Star Wars_ Fate of the Jedi 07_ Conviction - Aaron Allston [71]
It circled over the distant plant for several orbits. Then its circle broadened; it spiraled out, an ever-growing pattern, as it searched for evidence of the Skywalkers and Vestara.
Luke smiled. He was sure they had left no sign they’d ever visited the plant. Dr. Wei’s body was untouched. Any footsteps they might have left had been obscured by Luke, and any eddies of wind would have caused them to vanish completely.
Luke ducked under the overhang well before the sphere’s orbit brought it on its closest approach to the shuttle. A few minutes later, he ventured out again. There was no sign of the craft. “All clear, you two.”
Ben’s head and shoulders popped up from the passenger-side hatch. He squinted toward the east, where a trace of violet light limned the peaks of the mountains, signaling the arrival of dawn. “Time to get some rest, too.”
“You’re right.” Luke hopped up onto the port-side wing and climbed atop that pod. Moments later he squeezed into the passenger seat behind his son and closed the hatch. He didn’t dog it down; in this sheltered ravine, the wind wouldn’t be able to blow it open. In fact, he propped it open just a crack with some loose rocks, making sure that air could circulate.
They hadn’t completed the repairs or the rigging of the sail. A few more hours would do the trick, but they wouldn’t be able to do their work during the windstorm-battered daylight hours, so this was a time for rest.
Rest on restricted rations, already nearly half gone, on a hostile world. Things could be better. But Luke was a veteran of countless events that could have been described as Things could be better.
He listened as Ben made one last intercom check to make sure that Vestara, alone in the pilot’s cockpit, was comfortable. Then, untroubled, Luke fell asleep.
Sleep was fitful during those hours. Luke would manage to sleep for an hour, for half an hour, and then a sudden rocking of the shuttle in the wind would rouse him, or a restless movement on Ben’s part would do so.
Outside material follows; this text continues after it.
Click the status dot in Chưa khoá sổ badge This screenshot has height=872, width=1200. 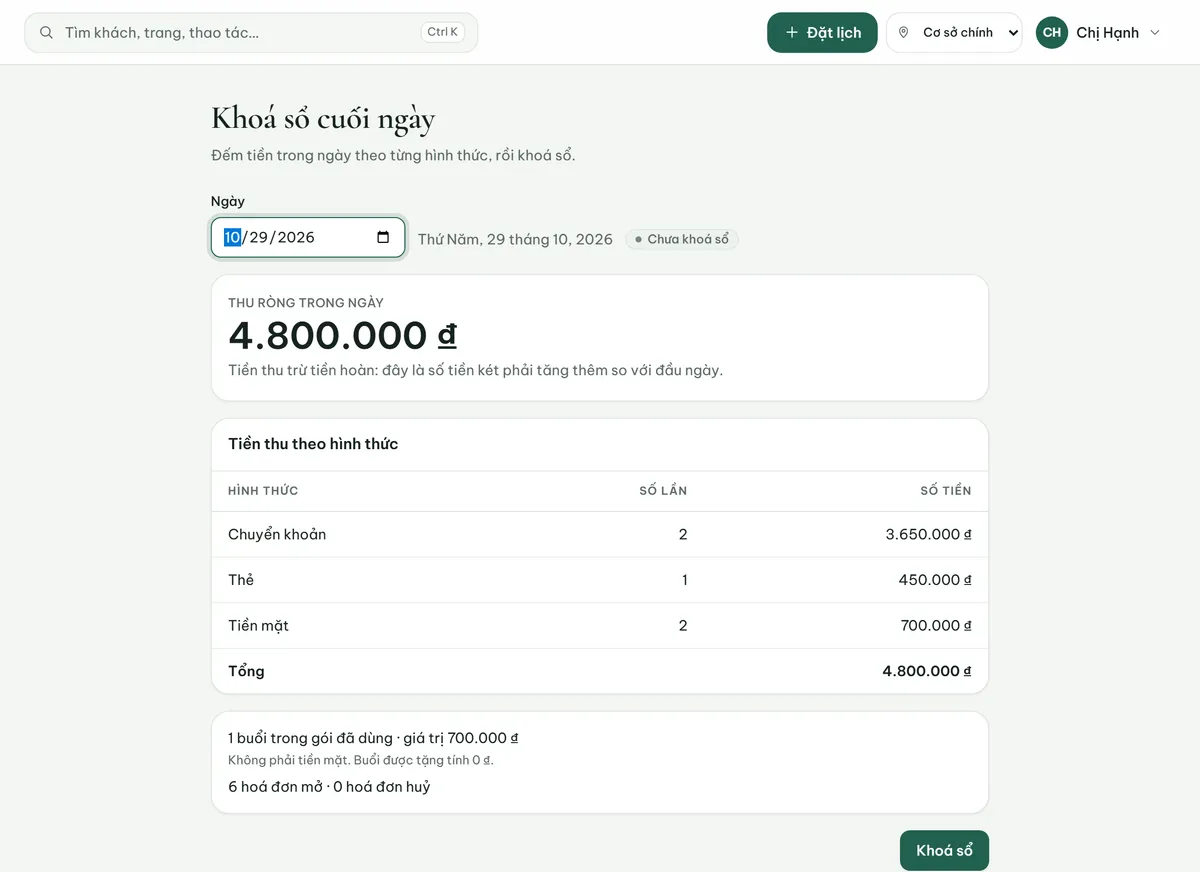638,240
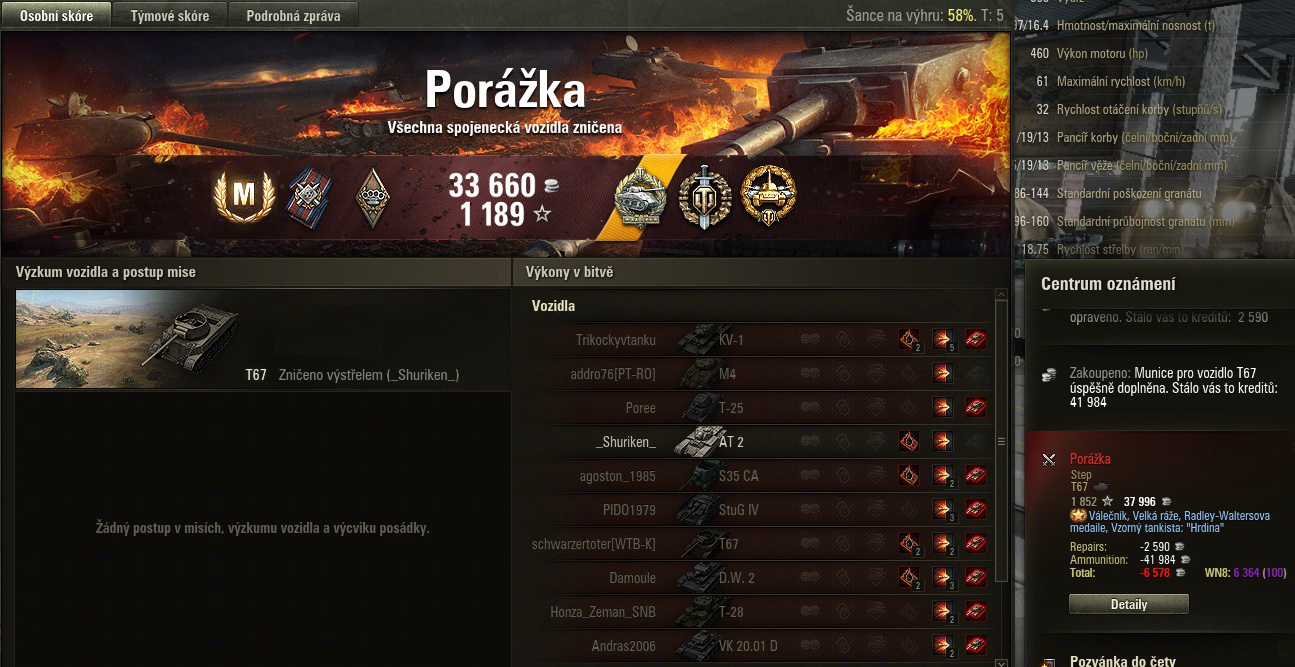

At times during the day, each of them had to exit the craft to relieve him- or herself and then would return, cold and dusty, to the comparative warmth of the shuttle interior.
Late in the day, each had managed all the sleep he or she would be able to get. They ate, a fraction of the calories they should be receiving, cold-stored rations several years old, and then contented themselves with time-killing tasks on their datapads.
Dear Papa:
The sleeping arrangements here are funny. Back at the hostel in Hweg Shul, Master Luke and Ben crowded into one room, while I had all the space I needed in the other. Here in the field, they crowd into the passenger pod and its two uncomfortable seats while I have the cockpit.
Master Luke is protecting Ben, of course, because I’m—
Because she was a Sith, of course, and not entirely to be trusted. But it was more than that. He was protecting Ben from possible mistakes of judgment, from any act that might bind Ben to her before her own loyalties and needs were clearly determined.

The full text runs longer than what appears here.